Iran’s projection of influence in the Gulf and the Levant has since the revolution of 1979 riled the United States and regional powers. Two factors now exacerbate that irritation:

  • The Arab spring has weakened the two Arab powers that stood against Iran: Egypt and Saudi Arabia. Egypt’s new political authorities are unwilling to endorse a fight that seems to them irrelevant, especially when the country’s finances are painfully stretched. Moreover, influential sectors in Egypt envisage a potential entente between Egypt and Iran. The Saudi royal family is preoccupied with containing any spillover from the Arab uprisings, managing the generational change within the elite, and the Yemeni mess on its southern borders

  • Iran’s strong ambition to upgrade its military capabilities from the conventional (a sizable army with satellite power-bases in Lebanon, Iraq and Palestine) to the strategic (a nuclear arsenal, albeit primitive) has survived all attempts to curb it – including American and Israeli intelligence wars and cyberwars.

But if Israel or the United States (or both) were to decide to attack Iran – through air-strikes rather than a ground invasion – they will seek to ensure three preconditions in the region: that Arab resistance to any such attack will be limited; that it would not be perceived as an attack on “Islam”; and that Iran’s regional satellites (Hizbollah and Hamas) are given strong disincentives to engage in the struggle.

All this will be difficult, but much of it is not impossible. Saudi Arabia and most other Gulf monarchies want to see Iran’s powers curtailed; Egypt will for the next few months at least be consumed by its internal travails; Syria’s regime is entangled in a domestic war for survival, and even Hizbollah’s solidarity with Iran in an armed confrontation with Israel would have its limits.

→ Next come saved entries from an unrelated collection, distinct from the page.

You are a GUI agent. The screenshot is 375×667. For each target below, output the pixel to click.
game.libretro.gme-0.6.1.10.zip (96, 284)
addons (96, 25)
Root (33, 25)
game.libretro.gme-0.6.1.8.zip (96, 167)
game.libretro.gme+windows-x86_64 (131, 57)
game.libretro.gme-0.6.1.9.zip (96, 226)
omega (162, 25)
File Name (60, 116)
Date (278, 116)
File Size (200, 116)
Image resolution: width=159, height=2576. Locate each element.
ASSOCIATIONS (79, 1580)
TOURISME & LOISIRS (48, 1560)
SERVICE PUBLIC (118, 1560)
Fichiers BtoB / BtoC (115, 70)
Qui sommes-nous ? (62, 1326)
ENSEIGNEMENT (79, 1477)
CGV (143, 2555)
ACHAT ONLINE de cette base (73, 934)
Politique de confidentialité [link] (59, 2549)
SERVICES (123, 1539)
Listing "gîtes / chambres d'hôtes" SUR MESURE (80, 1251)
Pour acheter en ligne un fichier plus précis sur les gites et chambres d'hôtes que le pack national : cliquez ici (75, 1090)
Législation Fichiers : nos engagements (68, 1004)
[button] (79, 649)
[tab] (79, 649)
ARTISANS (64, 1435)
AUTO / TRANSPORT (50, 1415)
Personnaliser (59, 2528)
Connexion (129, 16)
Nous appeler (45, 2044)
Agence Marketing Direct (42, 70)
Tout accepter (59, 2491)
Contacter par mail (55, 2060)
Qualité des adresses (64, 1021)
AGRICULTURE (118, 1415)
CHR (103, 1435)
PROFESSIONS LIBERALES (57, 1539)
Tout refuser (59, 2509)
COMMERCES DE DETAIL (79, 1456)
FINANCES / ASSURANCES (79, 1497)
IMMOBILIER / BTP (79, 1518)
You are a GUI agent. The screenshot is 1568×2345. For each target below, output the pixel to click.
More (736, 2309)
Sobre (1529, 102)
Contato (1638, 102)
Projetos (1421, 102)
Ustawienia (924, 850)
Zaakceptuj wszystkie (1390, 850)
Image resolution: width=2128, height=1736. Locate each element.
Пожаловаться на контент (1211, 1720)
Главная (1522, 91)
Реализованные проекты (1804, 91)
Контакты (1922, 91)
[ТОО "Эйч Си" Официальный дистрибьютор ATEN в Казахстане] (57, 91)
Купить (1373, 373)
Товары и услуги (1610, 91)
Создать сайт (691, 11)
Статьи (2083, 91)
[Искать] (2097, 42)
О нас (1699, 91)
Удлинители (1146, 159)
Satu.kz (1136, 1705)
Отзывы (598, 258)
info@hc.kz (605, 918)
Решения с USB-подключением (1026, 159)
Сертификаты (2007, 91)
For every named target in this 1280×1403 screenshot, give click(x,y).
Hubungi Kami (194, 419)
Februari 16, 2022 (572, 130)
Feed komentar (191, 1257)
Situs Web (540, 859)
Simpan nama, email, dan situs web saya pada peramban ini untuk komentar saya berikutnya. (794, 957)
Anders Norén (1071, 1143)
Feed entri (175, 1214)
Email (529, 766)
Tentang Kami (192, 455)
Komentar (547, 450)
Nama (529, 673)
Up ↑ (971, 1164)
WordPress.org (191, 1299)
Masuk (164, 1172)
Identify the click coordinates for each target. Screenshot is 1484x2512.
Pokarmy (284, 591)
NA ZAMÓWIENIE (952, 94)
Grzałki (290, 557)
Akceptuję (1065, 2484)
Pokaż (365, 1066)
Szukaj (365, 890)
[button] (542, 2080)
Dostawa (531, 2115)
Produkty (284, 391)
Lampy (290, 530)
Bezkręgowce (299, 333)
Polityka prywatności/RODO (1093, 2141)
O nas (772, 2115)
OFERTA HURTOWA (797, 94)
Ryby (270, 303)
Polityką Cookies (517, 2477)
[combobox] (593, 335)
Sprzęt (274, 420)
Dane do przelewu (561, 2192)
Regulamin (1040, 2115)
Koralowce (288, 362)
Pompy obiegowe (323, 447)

Even if the preconditions are largely met, the aim of punishing Iran and handicapping its nuclear programme will meet opposition. Russia will object to a further extension of American military power close to its southern borders; China will worry over economic instability and a rise in oil prices, and be influenced in its response by its growing military links with Iran. But neither will actually prevent an assault.

The tense turn

America, Israel, Iran – all face economic and political constraints, and none wants a lengthy armed confrontation. The US and Israel understand that the realistic objective of any strike would be to delay (as opposed to destroy) Iran’s nuclear project. Iran would seek to preserve its infrastructure and intellectual assets as much as it can, while using any attack to solidify the regime’s legitimacy, destabilise its rivals (in part via “asymmetrical warfare”), and enhance its influence in the region.
In these circumstances, four developments are probable:

  • The intelligence war against Iran will intensify

  • The Saudi-Iranian war of wills will move from the cautious to the offensive, with direct and destabilising repercussions in Bahrain, Iraq, and Lebanon. Iran will also upgrade its work in Saudi’s eastern province, home to the most Saudi Shi’a and all Saudi oil

  • A regional clash of ideas will intensify, and have an impact on the Arab spring. The new states being formed in north Africa, and especially in Egypt, will be forced (not least by their newly freed, mobilised and demanding citizens) quickly to make momentous strategic decisions in the face of a restless regional milieu

  • The ensuing tensions will aggravate the conflict between moderates and conservatives inside social-political Islam, the rising tide in Arab politics across the middle east.

For all those in the region – but also beyond – it’s time to fasten seatbelts. We are all heading into serious turbulence.